→ **PAGE EXCERPT**:
## START

Detecting Similar Security Alerts at Expel
Since the beginning of our journey here at Expel, we’ve invested in creating processes and tech that set us up for success as we grow – meaning we keep our analysts engaged (and help them avoid burnout as best we can) while maintaining the level of service our customers have come to expect from us.
One of the features we recently built and released helps us do all of this: Alert Similarity. Why did we build it and how does it benefit our analysts and customers?
Here’s a detailed look at how we approached the creation of Alert Similarity. If you’re interested in trying to develop a similar feature for your own security operations center (SOC), or learning about how to bring research to production, then read on for tips and advice.
In our experience, it’s best to kick off with some research and experimentation – this is an easy way to get going and start identifying low-hanging fruit, as well as to find opportunities to make an impact without it being a massive undertaking.
We began our Alert Similarity journey by using one of our favorite research tools: a Jupyter notebook. The first task was to validate our hypothesis: we had a strong suspicion that new security alerts are similar to others we’ve seen in the past.
To test the theory, we designed an experiment in a Jupyter notebook where we:
- Gathered a representative sample set of alerts;
- Created vector embeddings for these alerts;
- Generated an n:n similarity matrix comparing all alerts; and
- Examined the results to see if our hypothesis held up.
We then gathered a sample of alerts over a few months (approximately 40,000 in total). This was a relatively easy task, as our platform stores security alerts and we have simple mechanisms in place to retrieve them regularly.
Next, we needed to decide how to create vector embeddings. For the purposes of testing our hypothesis, we decided we didn’t need to spend a ton of time perfecting how we did it. If you’re familiar with generating embeddings, you’ll know this usually turns into a never-ending process of improvement. To start, we just needed a baseline to measure our efforts against. To that end, we chose MinHash as a quick and easy way to turn our selected alerts into vector embeddings.
What is MinHash and how does it work?
Calculating the true Jaccard index between two documents is a simple process that looks like this:
Jaccard Index = (Intersection of tokens between both documents) / (Union of tokens between both documents)
For example, if we have two documents:
- The lazy dog jumped over the quick brown fox
- The quick hare jumped over the lazy dog
We could calculate the Jaccard index like this:
(the, dog, jumped, over, quick) / (the, lazy, dog, jumped, over, quick, brown, fox, hare)
→ 5 / 6
This is simple and intuitive, but at scale it presents a problem: You have to store all tokens for all documents to calculate this distance metric. In order to calculate the result, you inevitably end up using lots of storage space, memory, and CPU.
That’s where MinHash comes in. It solves the problem by approximating Jaccard similarity, yet only requires that you store a vector embedding of length K for each document. The larger K, the more accurate your approximation will be.
By transforming our input documents (alerts) into MinHash vector embeddings, we’re able to efficiently store and query against millions of alerts. This approach allows us to take any alert and ask, “What other alerts look similar to this one?” Similar documents are likely good candidates for further inspection.

## END

→ **REQUIRED TASK 1**: In the write-up on Expel's Alert Similarity feature, roughly how many alerts made up the sample gathered for the experiment?
→ **REQUIRED TASK 2**: Carry on the Alert Similarity write-up from its final sentence onward.

→ **EXCERPTED RECORDS**:
## START

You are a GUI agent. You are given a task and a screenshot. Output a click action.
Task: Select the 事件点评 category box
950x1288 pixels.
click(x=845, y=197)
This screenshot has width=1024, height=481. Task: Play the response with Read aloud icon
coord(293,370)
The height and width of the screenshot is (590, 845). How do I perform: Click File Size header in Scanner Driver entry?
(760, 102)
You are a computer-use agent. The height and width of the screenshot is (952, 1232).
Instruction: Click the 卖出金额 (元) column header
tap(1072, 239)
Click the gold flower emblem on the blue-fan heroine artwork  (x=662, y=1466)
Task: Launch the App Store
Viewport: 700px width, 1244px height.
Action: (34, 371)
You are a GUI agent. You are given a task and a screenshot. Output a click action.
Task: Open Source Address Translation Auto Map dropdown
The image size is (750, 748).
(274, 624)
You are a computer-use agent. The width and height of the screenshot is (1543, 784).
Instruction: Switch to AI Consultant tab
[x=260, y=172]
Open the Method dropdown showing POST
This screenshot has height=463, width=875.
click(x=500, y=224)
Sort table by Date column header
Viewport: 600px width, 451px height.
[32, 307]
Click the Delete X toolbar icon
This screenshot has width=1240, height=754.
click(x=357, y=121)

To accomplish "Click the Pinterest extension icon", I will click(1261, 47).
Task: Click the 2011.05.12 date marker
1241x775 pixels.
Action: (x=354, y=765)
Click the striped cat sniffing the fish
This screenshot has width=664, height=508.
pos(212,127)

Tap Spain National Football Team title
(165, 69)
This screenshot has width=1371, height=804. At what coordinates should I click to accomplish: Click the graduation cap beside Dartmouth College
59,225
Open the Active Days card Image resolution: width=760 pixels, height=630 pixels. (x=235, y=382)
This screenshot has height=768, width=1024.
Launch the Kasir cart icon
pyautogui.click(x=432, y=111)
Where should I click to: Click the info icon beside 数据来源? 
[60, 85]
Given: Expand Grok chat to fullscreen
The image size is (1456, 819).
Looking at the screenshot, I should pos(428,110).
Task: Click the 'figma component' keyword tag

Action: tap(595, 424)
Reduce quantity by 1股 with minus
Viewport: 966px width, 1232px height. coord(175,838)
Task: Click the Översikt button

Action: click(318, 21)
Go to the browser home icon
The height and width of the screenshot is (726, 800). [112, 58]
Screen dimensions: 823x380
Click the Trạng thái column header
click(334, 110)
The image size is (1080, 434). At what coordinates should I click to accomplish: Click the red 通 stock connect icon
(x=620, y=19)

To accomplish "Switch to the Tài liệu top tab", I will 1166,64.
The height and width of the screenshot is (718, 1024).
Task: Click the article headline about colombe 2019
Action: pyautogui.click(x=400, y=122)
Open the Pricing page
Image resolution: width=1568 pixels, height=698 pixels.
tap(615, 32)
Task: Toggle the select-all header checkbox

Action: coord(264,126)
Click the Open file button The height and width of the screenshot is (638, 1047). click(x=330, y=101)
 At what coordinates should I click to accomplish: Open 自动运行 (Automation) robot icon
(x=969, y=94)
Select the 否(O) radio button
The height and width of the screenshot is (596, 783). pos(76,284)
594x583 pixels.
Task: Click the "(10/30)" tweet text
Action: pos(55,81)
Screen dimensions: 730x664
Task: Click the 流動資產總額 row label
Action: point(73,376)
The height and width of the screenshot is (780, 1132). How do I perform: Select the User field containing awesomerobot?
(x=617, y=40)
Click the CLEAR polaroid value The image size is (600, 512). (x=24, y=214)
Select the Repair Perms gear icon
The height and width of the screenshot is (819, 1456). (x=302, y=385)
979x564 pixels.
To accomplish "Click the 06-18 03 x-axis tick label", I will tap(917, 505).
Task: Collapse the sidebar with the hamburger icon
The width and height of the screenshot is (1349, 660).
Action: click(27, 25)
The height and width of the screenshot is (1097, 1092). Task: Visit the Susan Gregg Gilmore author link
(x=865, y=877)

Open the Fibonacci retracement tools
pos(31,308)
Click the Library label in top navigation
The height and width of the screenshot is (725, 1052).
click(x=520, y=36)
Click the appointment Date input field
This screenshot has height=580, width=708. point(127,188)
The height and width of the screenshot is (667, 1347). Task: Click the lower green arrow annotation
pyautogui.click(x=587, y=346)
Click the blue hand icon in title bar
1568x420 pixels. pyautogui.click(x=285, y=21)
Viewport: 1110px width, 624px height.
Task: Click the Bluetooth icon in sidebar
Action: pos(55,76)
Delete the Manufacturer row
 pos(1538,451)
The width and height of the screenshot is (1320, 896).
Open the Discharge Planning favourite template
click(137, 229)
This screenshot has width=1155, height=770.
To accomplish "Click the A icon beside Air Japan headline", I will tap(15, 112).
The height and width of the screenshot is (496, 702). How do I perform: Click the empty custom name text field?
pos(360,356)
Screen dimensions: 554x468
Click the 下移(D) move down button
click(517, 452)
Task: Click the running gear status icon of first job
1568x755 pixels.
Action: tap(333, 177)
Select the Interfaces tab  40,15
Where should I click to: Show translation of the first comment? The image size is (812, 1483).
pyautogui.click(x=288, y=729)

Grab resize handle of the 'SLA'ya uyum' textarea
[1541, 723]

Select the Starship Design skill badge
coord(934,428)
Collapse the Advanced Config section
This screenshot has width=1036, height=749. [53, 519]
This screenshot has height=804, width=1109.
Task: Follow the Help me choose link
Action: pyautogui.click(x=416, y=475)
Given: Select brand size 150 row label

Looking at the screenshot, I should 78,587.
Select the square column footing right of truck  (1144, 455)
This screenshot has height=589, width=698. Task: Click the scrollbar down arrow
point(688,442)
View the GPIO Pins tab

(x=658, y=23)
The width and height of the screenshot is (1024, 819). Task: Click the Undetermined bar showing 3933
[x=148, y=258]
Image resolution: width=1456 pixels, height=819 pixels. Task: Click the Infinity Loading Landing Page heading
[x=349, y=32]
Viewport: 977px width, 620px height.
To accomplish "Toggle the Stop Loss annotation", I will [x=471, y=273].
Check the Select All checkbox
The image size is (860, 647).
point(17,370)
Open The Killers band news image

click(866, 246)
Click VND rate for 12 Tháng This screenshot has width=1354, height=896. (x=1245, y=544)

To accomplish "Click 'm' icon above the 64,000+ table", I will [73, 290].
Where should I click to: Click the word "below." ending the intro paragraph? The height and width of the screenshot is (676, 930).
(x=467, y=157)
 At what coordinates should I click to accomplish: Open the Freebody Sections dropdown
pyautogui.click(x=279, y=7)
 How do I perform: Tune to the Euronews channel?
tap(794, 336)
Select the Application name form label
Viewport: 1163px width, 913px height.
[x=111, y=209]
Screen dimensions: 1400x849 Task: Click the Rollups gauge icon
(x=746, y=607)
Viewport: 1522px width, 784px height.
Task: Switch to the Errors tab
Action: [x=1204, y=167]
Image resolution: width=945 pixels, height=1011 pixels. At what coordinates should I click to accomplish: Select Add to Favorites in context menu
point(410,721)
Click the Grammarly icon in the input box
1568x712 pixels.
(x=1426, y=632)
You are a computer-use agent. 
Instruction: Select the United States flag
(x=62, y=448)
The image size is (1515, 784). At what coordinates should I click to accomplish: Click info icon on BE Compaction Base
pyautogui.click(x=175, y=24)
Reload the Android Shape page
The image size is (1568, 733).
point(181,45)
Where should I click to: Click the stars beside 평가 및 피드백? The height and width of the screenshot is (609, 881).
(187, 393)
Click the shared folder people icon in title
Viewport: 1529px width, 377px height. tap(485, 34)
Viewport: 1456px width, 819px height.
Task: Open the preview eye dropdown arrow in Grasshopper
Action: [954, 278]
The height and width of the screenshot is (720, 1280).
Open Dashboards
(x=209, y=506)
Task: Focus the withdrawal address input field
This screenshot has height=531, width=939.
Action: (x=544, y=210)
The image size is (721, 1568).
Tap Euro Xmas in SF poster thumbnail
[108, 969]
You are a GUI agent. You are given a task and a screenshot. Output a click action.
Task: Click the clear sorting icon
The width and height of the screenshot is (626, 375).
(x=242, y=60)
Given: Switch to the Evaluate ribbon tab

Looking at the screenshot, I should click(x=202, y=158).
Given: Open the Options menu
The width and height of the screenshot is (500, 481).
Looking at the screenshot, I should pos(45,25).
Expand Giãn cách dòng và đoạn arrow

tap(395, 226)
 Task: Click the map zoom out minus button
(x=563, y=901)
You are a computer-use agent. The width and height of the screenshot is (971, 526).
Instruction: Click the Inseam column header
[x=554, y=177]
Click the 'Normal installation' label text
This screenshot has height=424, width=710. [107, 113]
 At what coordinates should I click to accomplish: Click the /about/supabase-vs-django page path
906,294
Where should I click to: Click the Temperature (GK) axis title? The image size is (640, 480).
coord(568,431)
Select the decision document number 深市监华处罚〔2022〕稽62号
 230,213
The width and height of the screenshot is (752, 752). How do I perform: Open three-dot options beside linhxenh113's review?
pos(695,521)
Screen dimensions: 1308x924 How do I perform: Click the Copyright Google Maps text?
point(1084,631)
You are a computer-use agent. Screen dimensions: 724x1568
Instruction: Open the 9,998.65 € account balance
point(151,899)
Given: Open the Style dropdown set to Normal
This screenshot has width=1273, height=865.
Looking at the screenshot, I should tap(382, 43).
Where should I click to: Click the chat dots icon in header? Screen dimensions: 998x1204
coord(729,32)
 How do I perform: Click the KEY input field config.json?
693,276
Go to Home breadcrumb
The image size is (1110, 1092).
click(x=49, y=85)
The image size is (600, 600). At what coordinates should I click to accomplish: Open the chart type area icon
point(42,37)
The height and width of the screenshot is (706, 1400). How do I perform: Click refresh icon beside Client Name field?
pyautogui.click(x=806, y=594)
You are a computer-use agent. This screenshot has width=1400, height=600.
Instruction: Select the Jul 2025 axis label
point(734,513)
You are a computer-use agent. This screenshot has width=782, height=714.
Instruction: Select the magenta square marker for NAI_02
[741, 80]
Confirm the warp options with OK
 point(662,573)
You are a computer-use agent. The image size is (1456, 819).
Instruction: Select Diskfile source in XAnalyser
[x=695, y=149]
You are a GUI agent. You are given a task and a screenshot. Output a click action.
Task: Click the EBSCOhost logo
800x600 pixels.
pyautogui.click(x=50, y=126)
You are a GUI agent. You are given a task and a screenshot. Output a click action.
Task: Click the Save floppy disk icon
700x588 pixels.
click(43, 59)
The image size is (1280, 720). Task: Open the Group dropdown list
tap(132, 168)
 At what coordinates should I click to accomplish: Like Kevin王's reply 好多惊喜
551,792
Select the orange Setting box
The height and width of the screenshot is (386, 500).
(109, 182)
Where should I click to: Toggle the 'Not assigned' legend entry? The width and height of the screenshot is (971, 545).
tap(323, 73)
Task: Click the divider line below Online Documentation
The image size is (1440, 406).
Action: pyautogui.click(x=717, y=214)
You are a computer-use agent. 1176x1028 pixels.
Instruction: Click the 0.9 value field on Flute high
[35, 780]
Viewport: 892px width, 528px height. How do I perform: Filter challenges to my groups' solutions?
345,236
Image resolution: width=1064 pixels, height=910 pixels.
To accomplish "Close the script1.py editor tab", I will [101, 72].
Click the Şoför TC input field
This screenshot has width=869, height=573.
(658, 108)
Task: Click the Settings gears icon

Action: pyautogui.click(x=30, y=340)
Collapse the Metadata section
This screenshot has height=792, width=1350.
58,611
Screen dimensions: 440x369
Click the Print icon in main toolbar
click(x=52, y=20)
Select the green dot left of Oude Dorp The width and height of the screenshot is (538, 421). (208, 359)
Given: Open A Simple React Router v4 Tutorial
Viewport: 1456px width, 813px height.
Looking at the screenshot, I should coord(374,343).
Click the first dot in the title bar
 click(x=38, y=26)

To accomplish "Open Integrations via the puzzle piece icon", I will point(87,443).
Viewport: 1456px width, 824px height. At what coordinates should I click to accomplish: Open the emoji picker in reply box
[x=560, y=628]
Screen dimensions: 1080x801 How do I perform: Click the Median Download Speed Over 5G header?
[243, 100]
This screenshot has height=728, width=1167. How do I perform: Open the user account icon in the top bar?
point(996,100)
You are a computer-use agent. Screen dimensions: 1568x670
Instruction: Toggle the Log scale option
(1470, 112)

## END

→ **TASK OUTPUT 1**: About 40,000 alerts, collected over a few months.

→ **TASK OUTPUT 2**:
Validating our hypothesis
Once we settled on our vectorization approach (thanks, MinHash!), we tested our hypothesis. By calculating the similarity between all alerts for a specific time period, we confirmed that 5-6% of alerts had similar neighbors (Fig 1.). Taking that even further, our metrics allowed us to estimate actual time savings for our analysts (Fig 2.).
These metrics proved that we were onto something. Based on these results, we chose building an Alert Suggestion capability off the back of Alert Similarity as our first use case to target. This use case would allow us to improve efficiencies in our SOC and, in turn, enhance the level of service we provide to our customers.
Our journey to production
Step 1: Getting buy-in across the organization
Before moving full speed ahead into our project, we communicated our research idea and its potential benefits across the business. The TL;DR here? You can’t get your colleagues to buy into a new idea unless they understand it. Our R&D groups pride themselves on never creating “Tad-dah! It’s in production!” moments for Engineering or Product Management without them having the background on new projects first.
We created a presentation that outlined the opportunity and our research, and allowed Expletives (anyone from Product Management to Customer Success to Engineering) to review our proof of concept. In this case, we used a heavily documented notebook to walk viewers through what we did. We discussed our go-forward plan and made sure our peers across the organization understood the opportunity and were invested in our vision.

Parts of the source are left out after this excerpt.